District D challenger Jennifer Gibbons wants to recreate what she sees were successes while building a local charter school to the entire Cherry Creek district. Like many charter school proponents, Gibbons is confused that schools and programs that cherry pick students or skim families most focused on children’s education reflect the reality of operating a school district serving about 60,000 students. School districts must serve any and all comers and are unable to slide by laws that ensure even the most challenging and challenged students must be accommodated. Student performance at the Heritage Heights Academy charter school in Centennial was no more impressive than at other area schools serving children coming from similar households.

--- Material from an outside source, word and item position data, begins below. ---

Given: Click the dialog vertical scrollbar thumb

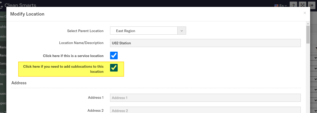Looking at the screenshot, I should (x=308, y=34).
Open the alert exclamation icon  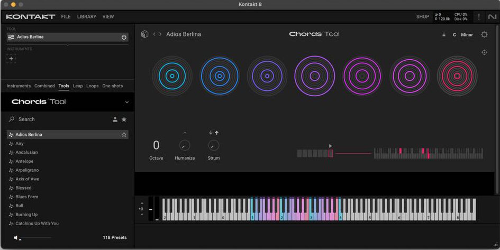pos(479,17)
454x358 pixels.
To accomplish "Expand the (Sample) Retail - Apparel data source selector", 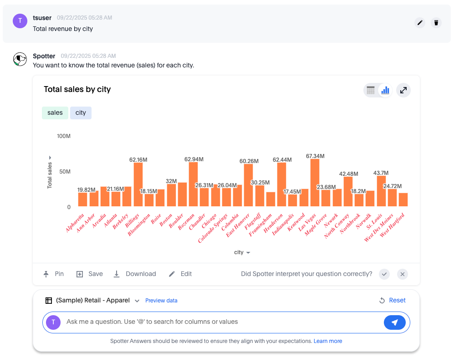I will [x=137, y=301].
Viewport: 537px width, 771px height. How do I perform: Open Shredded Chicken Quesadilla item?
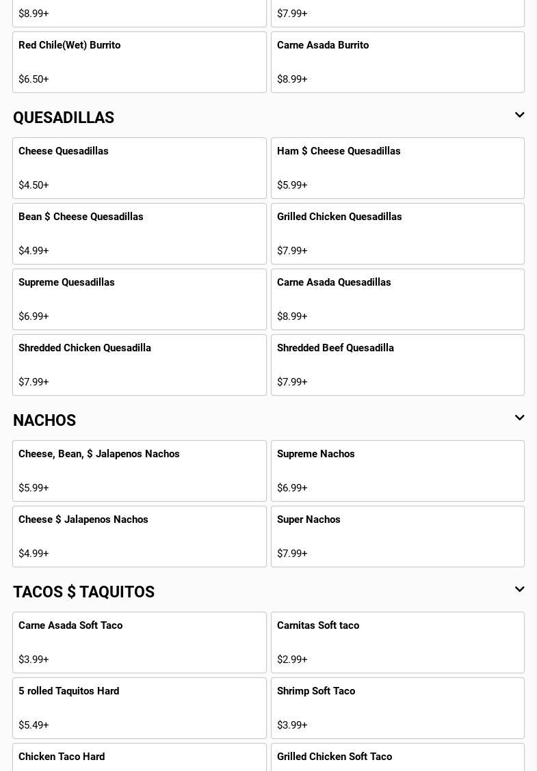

Absolutely, there are few if any parallels from what happens at the Heritage charter school applicable to one of the state’s largest and most diverse school districts.
Current District D board director Kelly Bates offers no surprises in what she sees as the clear goal of the school district. Bates insists the district continue searching for ways to boost the performance of minority students, and all students and allow data, science and expertise to direct ways to implement goals set out by the school board. The school district needs her solid leadership on those issues.
Similarly, in District E, a push to drag partisan politics into the school district needs to be discouraged by voters.
Among three newcomers, Jason Lester, Bill Leach and Kristin Allan, Allan is the sound choice. Leach, a former county commissioner from Montana, said he wants to keep politics out of the school district board, but on his campaign website, he questions the legitimacy of mask mandate science and has avoided publicly supporting or opposing current mask mandate rules in Cherry Creek.
Lester, a director for Colorado Coalition for the Homeless, offers voters a teacher-centric platform, noting that a district with the best paid teachers would attract top talent willing to return those skills in the classroom for years longer than other school districts see tenure last.
Allan, an attorney, also sees staff compensation as key to raising student expectations and performance in the district. Her experience leading the school district’s accountability committee, however, makes her the natural choice in this race to bring critical analysis to both questions and answers brought by school district administrators.
While all of the challengers say that increased transparency is a needed goal for them in the election, only Bates and Allan have served in open forums and each have years of public comments and actions that make their own candidacies transparent to voters. We recommend those directors for Cherry Creek schools board.